The latest Duke AI Health Friday Roundup highlights significant developments in artificial intelligence and data science, focusing heavily on natural language understanding. A new arXiv preprint by Choudhury and colleagues investigates whether deep learning models truly comprehend text or simply score well on benchmarks for the wrong reasons by examining coreference resolution and comparison skills. Additionally, the roundup notes that the AI image generator DALL-E now allows users to edit photographs of real people, enabling changes to specific features like clothing and hairstyles.

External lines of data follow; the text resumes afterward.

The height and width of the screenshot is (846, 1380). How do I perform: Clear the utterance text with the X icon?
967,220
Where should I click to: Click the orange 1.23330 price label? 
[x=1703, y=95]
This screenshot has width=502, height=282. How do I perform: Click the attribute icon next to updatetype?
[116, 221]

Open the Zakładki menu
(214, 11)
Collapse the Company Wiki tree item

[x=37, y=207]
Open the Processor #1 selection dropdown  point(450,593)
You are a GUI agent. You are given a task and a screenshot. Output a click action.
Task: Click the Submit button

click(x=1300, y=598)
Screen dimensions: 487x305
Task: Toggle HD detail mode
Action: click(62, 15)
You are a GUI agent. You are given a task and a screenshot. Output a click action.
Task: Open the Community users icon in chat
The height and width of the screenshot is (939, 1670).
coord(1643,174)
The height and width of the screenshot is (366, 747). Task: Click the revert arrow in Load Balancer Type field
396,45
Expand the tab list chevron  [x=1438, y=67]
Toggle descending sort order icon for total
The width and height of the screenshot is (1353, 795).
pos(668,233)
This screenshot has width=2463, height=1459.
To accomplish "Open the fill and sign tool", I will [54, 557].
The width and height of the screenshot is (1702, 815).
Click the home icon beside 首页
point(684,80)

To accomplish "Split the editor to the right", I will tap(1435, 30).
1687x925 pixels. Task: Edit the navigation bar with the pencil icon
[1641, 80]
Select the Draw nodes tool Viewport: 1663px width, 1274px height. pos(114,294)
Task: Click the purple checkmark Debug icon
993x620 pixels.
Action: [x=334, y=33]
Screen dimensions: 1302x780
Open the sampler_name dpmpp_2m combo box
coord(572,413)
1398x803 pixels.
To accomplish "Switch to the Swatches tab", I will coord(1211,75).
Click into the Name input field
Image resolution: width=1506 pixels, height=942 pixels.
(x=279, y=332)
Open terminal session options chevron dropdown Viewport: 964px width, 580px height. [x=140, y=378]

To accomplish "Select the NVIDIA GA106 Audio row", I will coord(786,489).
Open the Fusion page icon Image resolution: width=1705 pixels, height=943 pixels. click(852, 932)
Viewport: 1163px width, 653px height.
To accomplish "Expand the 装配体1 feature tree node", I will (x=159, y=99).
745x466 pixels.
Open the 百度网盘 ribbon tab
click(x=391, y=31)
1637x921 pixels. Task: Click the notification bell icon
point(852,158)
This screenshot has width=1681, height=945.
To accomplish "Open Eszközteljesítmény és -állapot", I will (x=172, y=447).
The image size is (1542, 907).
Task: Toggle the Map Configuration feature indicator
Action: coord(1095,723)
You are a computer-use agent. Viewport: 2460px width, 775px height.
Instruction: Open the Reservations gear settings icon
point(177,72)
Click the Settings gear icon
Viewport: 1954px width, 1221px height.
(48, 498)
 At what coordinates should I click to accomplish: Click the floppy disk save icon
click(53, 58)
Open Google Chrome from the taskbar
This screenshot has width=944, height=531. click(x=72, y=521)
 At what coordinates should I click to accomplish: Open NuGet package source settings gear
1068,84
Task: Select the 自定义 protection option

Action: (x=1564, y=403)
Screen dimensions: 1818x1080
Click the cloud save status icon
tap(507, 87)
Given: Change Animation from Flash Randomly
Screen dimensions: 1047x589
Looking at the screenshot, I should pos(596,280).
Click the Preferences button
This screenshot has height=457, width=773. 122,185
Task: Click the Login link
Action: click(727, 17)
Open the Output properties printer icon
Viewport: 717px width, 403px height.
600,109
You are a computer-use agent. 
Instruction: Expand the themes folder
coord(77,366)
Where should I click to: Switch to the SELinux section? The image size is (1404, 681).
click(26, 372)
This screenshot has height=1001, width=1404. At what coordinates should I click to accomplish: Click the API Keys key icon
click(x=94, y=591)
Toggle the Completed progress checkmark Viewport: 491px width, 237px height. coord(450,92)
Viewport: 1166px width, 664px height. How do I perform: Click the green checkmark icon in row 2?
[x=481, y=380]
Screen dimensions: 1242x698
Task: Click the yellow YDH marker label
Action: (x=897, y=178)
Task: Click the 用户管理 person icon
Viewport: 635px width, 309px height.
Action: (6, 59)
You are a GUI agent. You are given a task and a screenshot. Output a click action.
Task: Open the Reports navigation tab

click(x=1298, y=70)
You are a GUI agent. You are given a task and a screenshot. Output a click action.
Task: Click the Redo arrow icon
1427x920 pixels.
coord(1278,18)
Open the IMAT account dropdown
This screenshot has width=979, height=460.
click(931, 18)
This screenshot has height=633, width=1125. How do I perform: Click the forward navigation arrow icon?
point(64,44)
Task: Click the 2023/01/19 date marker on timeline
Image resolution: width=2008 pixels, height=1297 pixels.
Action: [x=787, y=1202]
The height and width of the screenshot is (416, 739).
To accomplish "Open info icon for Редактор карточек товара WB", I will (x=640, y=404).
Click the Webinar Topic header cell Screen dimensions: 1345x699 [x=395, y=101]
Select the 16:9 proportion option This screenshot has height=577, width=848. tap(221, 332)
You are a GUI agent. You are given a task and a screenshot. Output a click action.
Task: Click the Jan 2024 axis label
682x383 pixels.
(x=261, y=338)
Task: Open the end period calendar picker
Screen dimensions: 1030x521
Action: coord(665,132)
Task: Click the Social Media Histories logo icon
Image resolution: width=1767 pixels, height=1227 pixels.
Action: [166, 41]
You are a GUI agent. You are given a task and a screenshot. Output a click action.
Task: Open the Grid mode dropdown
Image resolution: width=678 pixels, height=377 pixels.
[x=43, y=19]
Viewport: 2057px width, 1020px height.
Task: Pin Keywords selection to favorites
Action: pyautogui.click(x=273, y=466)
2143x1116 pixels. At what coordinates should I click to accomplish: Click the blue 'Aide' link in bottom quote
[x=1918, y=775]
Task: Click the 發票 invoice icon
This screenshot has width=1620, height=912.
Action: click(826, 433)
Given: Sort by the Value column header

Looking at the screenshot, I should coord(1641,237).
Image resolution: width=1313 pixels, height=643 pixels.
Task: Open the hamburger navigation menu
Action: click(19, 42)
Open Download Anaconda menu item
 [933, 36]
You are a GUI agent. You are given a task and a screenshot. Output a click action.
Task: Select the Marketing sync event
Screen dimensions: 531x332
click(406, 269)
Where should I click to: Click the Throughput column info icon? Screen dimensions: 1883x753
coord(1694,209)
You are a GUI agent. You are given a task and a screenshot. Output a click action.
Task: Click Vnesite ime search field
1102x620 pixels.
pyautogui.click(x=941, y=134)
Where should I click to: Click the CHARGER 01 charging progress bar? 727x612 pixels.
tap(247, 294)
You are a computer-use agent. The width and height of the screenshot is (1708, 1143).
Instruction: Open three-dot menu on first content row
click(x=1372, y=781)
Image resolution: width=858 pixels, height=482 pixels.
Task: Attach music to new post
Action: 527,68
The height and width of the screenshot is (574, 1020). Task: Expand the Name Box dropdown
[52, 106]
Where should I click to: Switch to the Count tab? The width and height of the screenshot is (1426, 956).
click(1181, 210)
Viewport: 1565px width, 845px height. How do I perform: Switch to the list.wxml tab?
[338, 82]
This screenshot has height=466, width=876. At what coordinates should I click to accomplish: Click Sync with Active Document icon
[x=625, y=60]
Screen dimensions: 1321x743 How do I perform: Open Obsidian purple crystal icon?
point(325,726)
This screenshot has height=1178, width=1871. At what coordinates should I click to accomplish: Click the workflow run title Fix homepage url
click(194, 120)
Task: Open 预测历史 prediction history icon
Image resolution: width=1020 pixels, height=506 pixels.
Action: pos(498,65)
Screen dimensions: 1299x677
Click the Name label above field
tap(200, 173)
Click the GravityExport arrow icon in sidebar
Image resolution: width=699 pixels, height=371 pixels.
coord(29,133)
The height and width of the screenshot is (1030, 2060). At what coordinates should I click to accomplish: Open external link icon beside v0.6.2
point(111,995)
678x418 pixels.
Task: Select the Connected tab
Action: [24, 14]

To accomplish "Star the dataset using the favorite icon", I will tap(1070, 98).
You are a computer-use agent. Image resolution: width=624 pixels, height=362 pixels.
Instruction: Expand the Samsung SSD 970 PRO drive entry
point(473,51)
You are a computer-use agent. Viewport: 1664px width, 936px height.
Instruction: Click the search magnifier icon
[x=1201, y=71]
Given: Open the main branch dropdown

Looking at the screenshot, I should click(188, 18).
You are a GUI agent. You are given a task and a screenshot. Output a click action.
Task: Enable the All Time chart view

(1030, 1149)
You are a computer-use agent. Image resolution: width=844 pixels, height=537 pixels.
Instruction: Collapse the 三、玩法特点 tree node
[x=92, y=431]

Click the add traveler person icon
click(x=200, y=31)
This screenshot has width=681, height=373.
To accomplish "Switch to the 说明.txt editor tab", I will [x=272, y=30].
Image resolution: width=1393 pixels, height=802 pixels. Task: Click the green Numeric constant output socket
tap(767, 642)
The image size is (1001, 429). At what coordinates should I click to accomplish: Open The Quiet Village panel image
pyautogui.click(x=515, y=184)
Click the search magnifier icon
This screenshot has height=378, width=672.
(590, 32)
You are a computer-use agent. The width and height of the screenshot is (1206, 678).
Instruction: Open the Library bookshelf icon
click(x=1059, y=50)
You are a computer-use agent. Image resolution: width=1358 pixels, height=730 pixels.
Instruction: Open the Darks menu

The roundup also delves into the critical issue of algorithmic bias, tracing the history of racial prejudice in photography. A field review by Nettrice R. Gaskins explains how mid-twentieth-century color film chemistry inherently erased the facial features of Black individuals, a problematic legacy that continues to influence modern image classifiers and facial recognition technology. This historical context provides vital background for understanding current disparities in how AI systems process and interpret human faces.
Beyond artificial intelligence, the summary covers important updates in clinical research and public health policy. The FDA closely examines pulse oximeter performance discrepancies across different skin tones, while the US Preventive Services Task Force (USPSTF) issues a new recommendation for widespread anxiety screening. The roundup also mentions emerging research into wearable sensors designed to measure tumor regression, showcasing the continued integration of innovative technology into patient care and clinical monitoring.